Task to carry out >>
If a line below contains the string "Switch", copy it out.

Supplied records >>
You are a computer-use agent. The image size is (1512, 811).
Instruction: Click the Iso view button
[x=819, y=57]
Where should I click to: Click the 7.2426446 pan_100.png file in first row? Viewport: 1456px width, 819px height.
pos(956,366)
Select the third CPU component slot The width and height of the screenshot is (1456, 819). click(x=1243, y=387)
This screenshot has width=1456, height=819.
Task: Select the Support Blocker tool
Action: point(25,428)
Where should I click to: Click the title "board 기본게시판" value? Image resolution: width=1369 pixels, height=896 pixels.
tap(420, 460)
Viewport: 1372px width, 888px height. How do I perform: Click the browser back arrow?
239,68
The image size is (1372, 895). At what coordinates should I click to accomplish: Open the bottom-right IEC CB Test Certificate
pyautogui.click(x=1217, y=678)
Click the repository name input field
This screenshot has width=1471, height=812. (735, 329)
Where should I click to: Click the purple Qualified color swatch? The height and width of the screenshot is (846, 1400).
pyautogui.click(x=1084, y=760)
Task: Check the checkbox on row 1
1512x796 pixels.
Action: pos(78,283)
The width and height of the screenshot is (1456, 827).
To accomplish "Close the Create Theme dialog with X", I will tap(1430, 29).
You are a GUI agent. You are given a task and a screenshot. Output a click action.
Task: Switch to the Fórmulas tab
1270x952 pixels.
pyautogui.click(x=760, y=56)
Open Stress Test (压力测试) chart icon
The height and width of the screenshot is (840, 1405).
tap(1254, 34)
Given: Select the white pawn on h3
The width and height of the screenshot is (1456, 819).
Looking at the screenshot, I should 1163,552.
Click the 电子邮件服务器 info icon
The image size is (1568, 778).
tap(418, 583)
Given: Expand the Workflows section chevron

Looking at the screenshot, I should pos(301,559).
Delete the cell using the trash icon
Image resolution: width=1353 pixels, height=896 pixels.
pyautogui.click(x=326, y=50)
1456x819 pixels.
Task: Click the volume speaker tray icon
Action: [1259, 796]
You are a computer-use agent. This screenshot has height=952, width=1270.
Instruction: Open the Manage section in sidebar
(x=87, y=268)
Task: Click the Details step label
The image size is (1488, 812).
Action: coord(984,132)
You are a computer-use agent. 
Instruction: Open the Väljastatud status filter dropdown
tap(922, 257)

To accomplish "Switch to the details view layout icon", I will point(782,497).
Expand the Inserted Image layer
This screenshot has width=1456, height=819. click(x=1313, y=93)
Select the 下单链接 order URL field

Answer section >>
Task: Switch to the Fórmulas tab
To accomplish "Switch to the details view layout icon", I will point(782,497).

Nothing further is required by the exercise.